(Try it): Copy each line of the entries beneath that contains the word "agent".

(Records shown):
--- START ---

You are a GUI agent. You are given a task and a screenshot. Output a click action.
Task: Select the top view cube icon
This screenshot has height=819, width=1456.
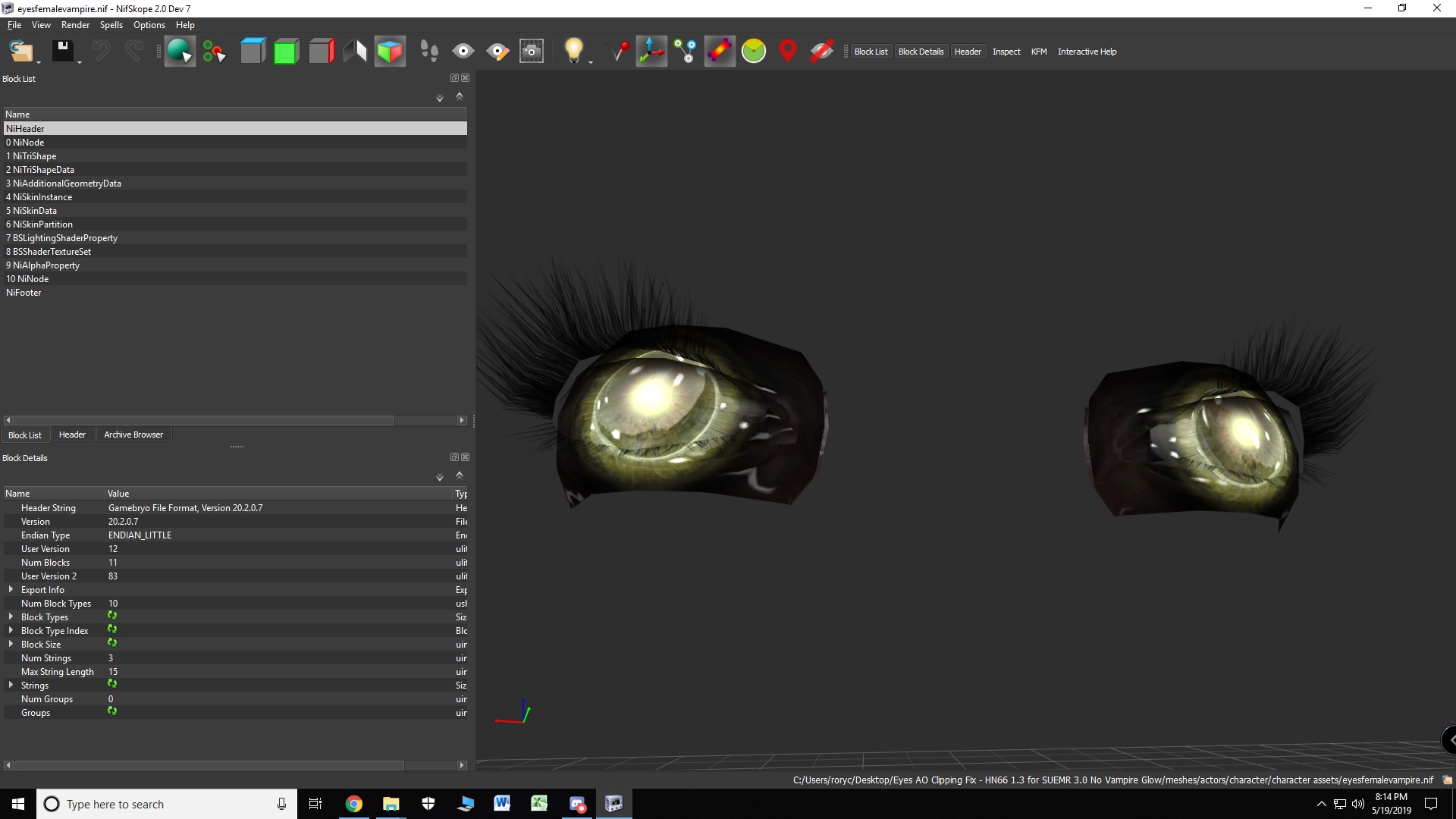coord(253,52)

--- END ---
--- START ---

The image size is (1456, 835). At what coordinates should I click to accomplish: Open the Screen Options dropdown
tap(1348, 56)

--- END ---
--- START ---

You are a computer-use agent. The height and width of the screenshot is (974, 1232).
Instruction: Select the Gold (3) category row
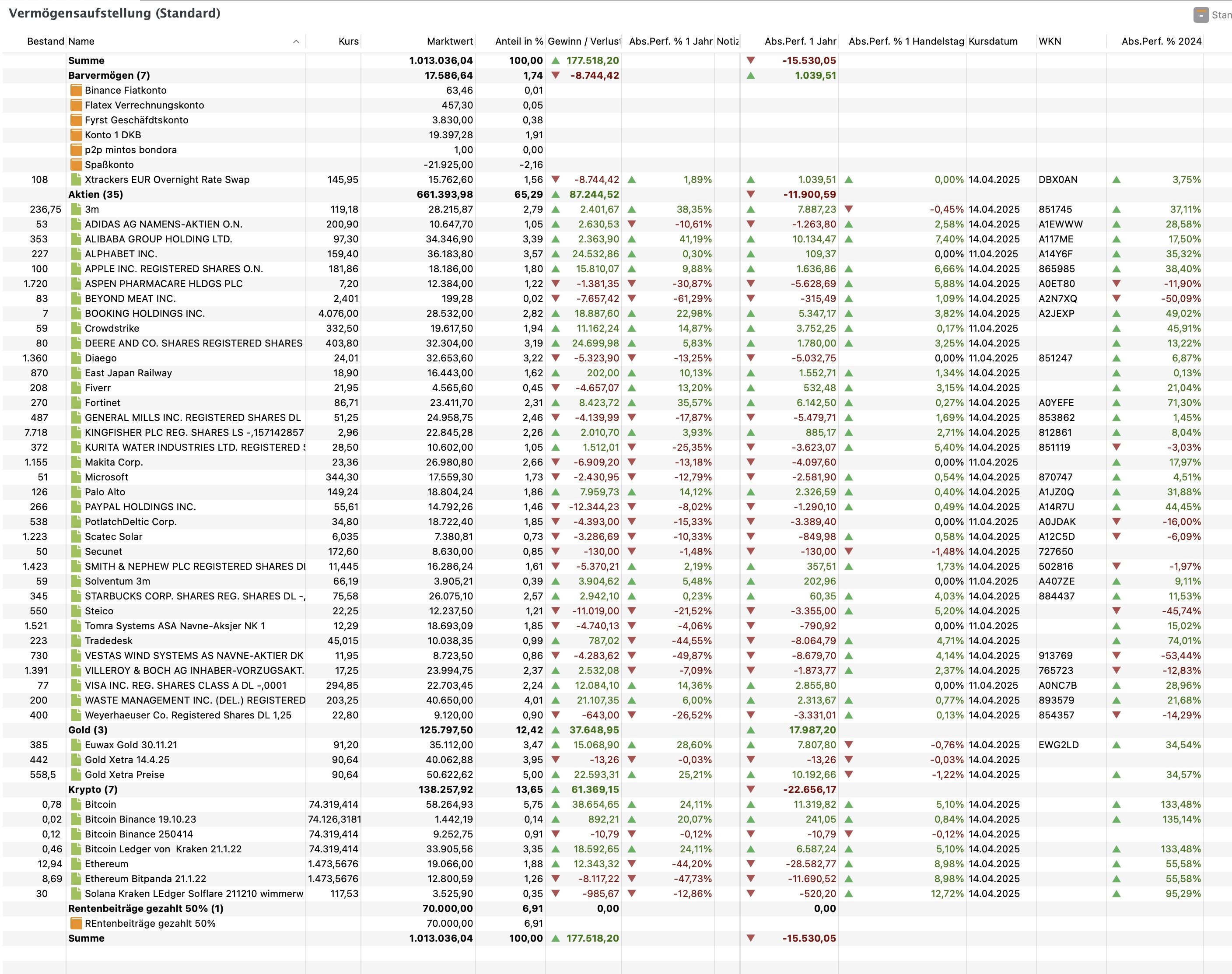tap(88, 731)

--- END ---

(Response area):
You are a GUI agent. You are given a task and a screenshot. Output a click action.
You are a computer-use agent. The height and width of the screenshot is (974, 1232).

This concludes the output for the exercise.